Apple squeezes suppliers to provide components at lower cost

“Each year’s iPhone has to satisfy consumer demand and maintain Apple’s income and profit,” Ewan Spence writes for Forbes. “Changes such as finally increasing the storage in the upcoming iPhone may be driven by market conditions and aggressive moves by the competition, but it also lowers the profit margin on each handset.”

“That’s why the claims that Apple is squeezing its suppliers to provide components at lower cost for this September’s smartphone not only ring true, but also highlight Apple’s ability to extract every drop of profit out of the iPhone ecosystem,” Spence writes. “Which in turn allows it to claim the lion’s share of the profits in the smartphone world.”
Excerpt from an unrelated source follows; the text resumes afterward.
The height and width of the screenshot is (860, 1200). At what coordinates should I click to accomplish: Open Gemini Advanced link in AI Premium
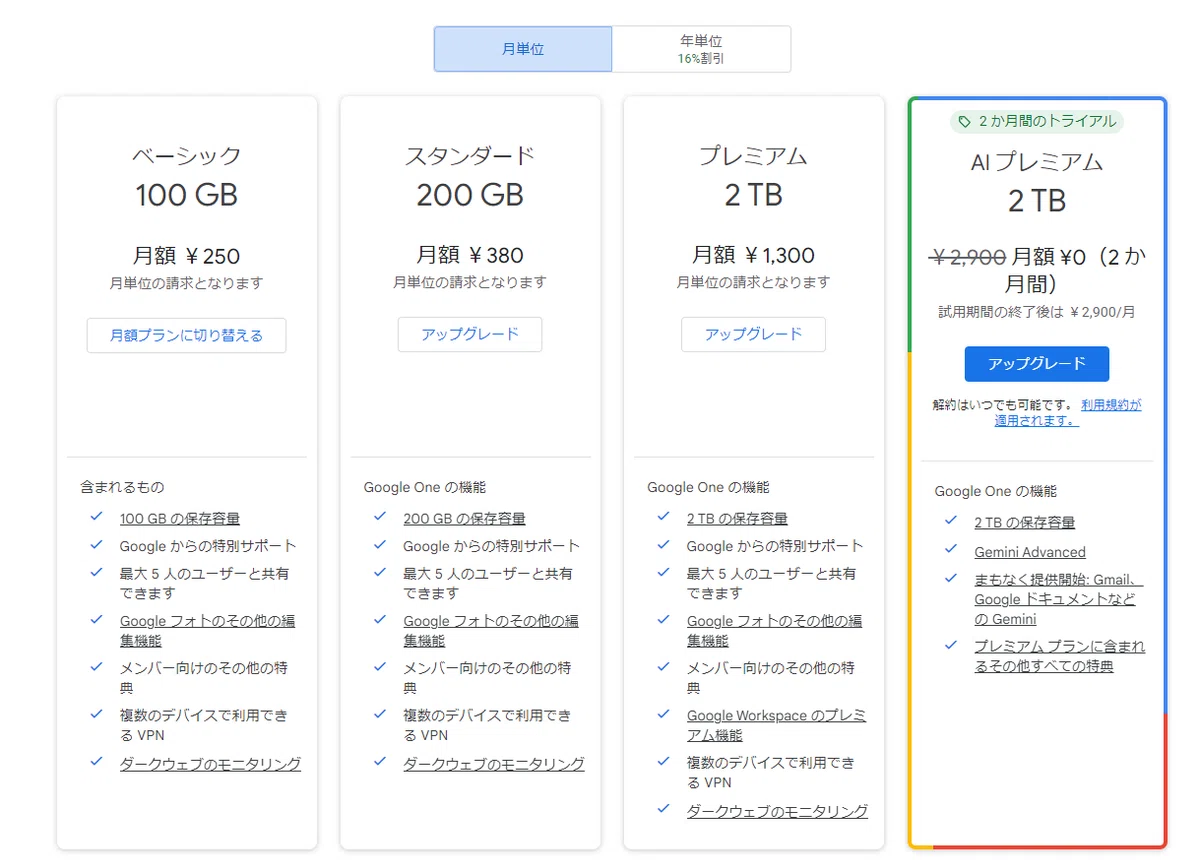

“There are reports that a number of existing component suppliers are having to lower quotes to Apple to compete with other companies looking to get in on the action,” Spence writes. “It naturally makes good business sense for Apple to play these two attitudes against each other. It creates competition, it drives down prices, and it forces the bidding companies to provide more innovative solutions to Apple in the hopes of being attractive enough to get, or keep, Cupertino’s business. The iPhone’s history has many instances of Apple playing two suppliers off against each other. The ultimate winner in all of this is Apple.”

Read more in the full article here.

MacDailyNews Take: Competition. It’s a beautiful thing.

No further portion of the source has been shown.